Jim Davidson and the TV idiots
- ‘If I saw Jim Davidson’s car even now I’d write me name on it with a couple of 2p pieces.’ Phill Jupitus
- Talking of whom, Davidson has become an unlikely spokesman against dumbed-down TV. He complained: ‘Television treats us like idiots. Why do they get people running down the aisle with their fists in their air like complete morons? And why do competitions ask, “What is the capital of Scotland? Edinburgh, a phone box or Jimmy Carr?' You ring in then £60 later you still haven't won.’
- Richard Herring has been crowned the first ever Edinburgh Festival Poker Champion
- At the deliberately offensive £4U show at Edinburgh on Tuesday, the audience participated in the Madeline McCann Dance, US comic Jessica Delfino urinated on the stage and a punter put his finger up Kieran Butler’s arse to retrieve a pound coin.
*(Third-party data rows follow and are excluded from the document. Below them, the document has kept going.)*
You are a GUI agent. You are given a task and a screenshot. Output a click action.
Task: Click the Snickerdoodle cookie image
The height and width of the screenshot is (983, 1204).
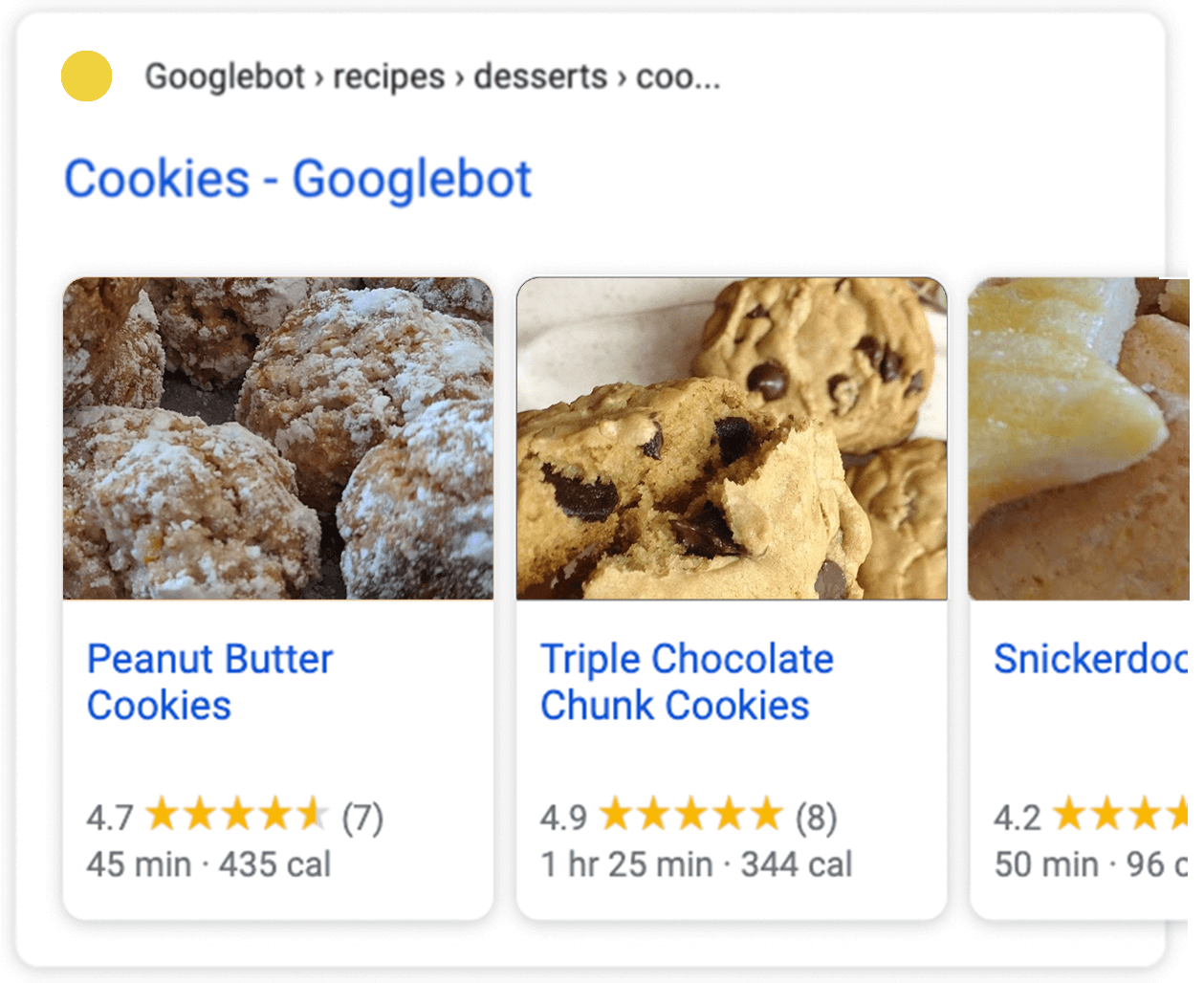[x=1085, y=438]
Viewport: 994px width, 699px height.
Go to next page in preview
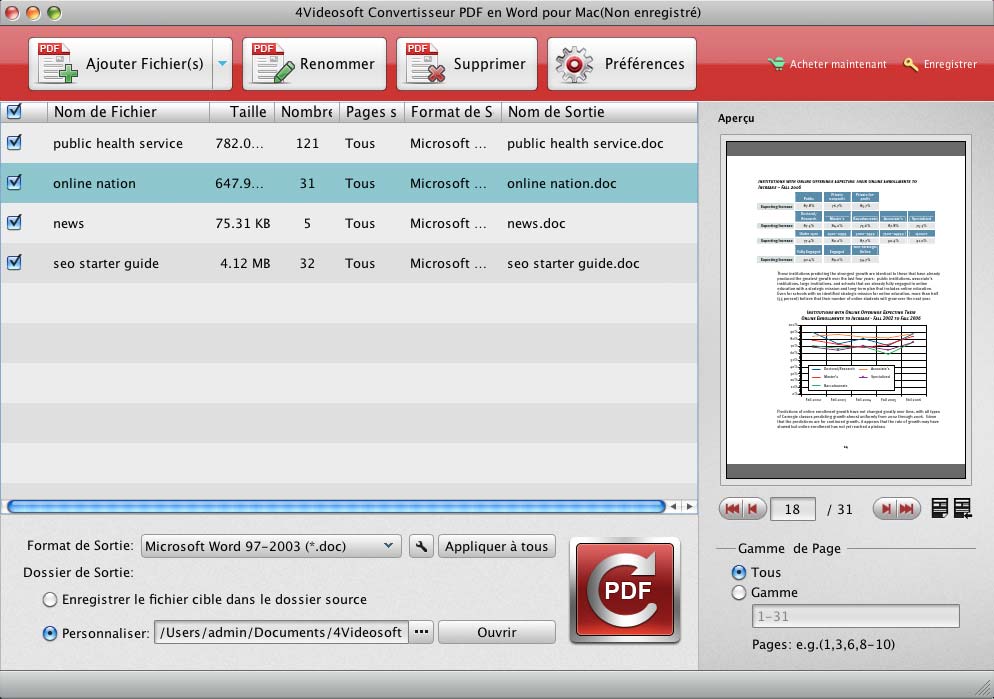point(884,509)

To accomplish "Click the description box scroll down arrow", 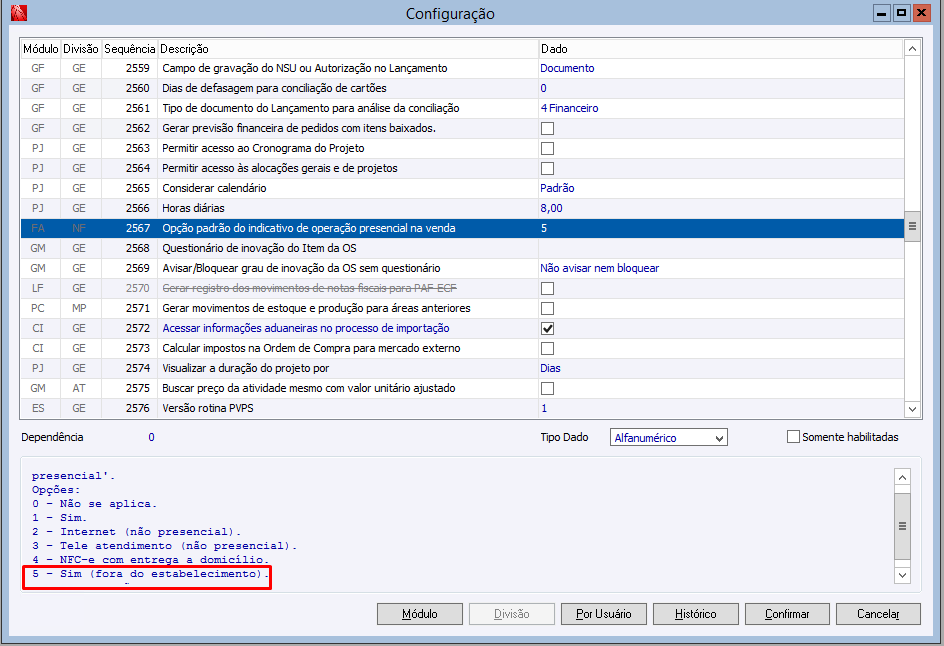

And they say the Fringe has become too mainstream…
- Syd Little is going to Jodie Marsh’s reality TV wedding at Colchester Zoo.
- At Montreal’s Just For Laughs comedy festival, controversial stand-up Jim Jeffries was asked to describe his material, but told that he was absolutely not allowed to swear. So when the reporter asked him: ‘Now Jim, what can we expect from the show tonight?' his mind went blank, so he just leant forward and said: ‘Racism'. They cut straight back to the studio.
- ‘Having sex with Paris Hilton would be like sleeping with a giant bar of Toblerone you'd dipped in Ronseal.’ Wil Hodgson
- Julian Clary wanted to call his debut novel Dead Man Wanking, but the publishers wouldn’t let him.